Solution based cathode deposition for polymer light emitting devices

We report on a method for deposition of cathodes for polymer light-emitting devices (PLEDs), which is fundamentally different than the widely used thermal evaporation of metals. The thermal evaporation is well established in the industry but is very different than the solution processing of the rest of the PLEDs. It requires much more sophisticated equipment and much longer processing time than the solution processing. The metal evaporation requires temperatures around 1000$^{\circ}$C with all following requirements for materials handling. Proposing a method alternative to the already well-established thermal evaporation technique is a challenging task, and we are demonstrating only the principal feasibility of a solution based deposition of the cathodes. It is based on electroless deposition of silver. The process is compatible with the solution processing of the rest of the device and allows to finalize the entire device using solution based processes. We demonstrate the most representative current-voltage characteristics, emission spectra, stability tests, and microstructure of the newly developed electrode. These initial experiments demonstrate the feasibility of the proposed method and point avenues for further improvement.   

Organic solar cells: How can the theory guide the experience?
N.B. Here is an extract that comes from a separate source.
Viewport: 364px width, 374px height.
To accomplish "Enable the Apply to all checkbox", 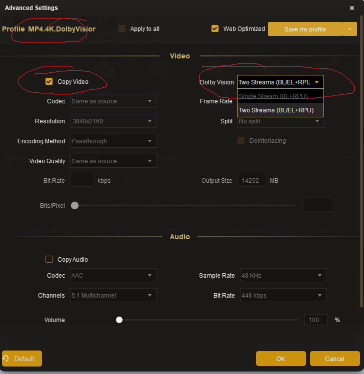I will [122, 28].
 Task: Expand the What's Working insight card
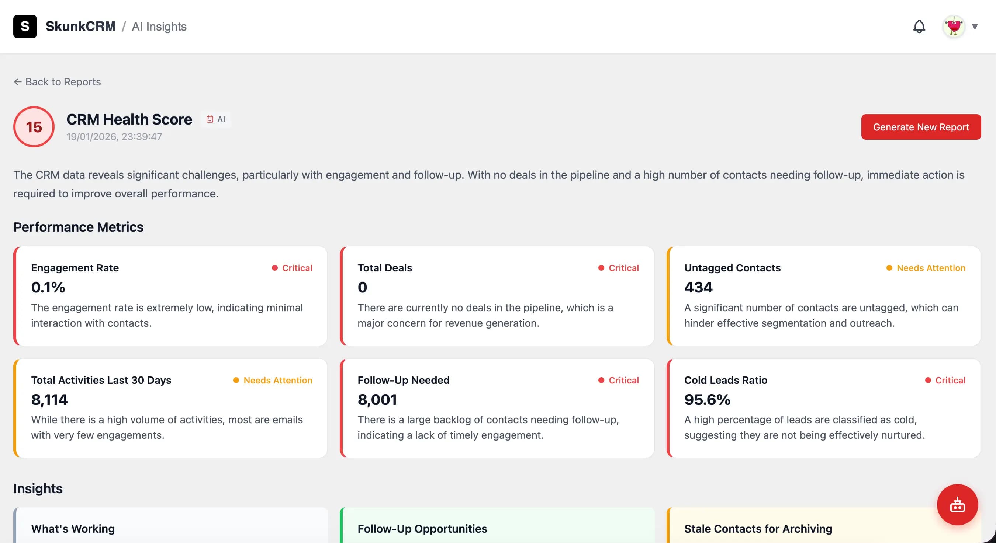170,528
Research in organic photovoltaic applications are receiving a great interest in the last few years as they offer an environmentally clean and low-cost solution to the world's rising energy needs. One of the main problems limiting the efficiency of an organic solar cell device is the strong binding energy of the excitons, typically of a few hundreds of meV, which is ten to one hundred times more than in inorganic devices. Another limiting factor, persistent in P3HT:PCBM devices, can be the misalignment of the the HOMO (Highest Occupied Molecular Orbital) and the LUMO (Lowest Unoccupied Molecular Orbital) energy levels of the different components of the solar cell. Scharber's model (Scharber, M.C., Adv. Mater. 18, 789) is a simple yet interesting approach for predicting the efficiency of those devices, mainly based on the values of the HOMO and the LUMO and reasonable assumptions for the exciton binding energy. In this presentation, we will discuss how theoretical calculations based on density-functional theory can provide a guide to find promising polymers for photovoltaic cells. The accuracy, limits and possible expansions of Scharber's model will be examined, and a number of interesting polymer candidates to reach and perhaps break the well-known 10 {\%} efficiency will be presented.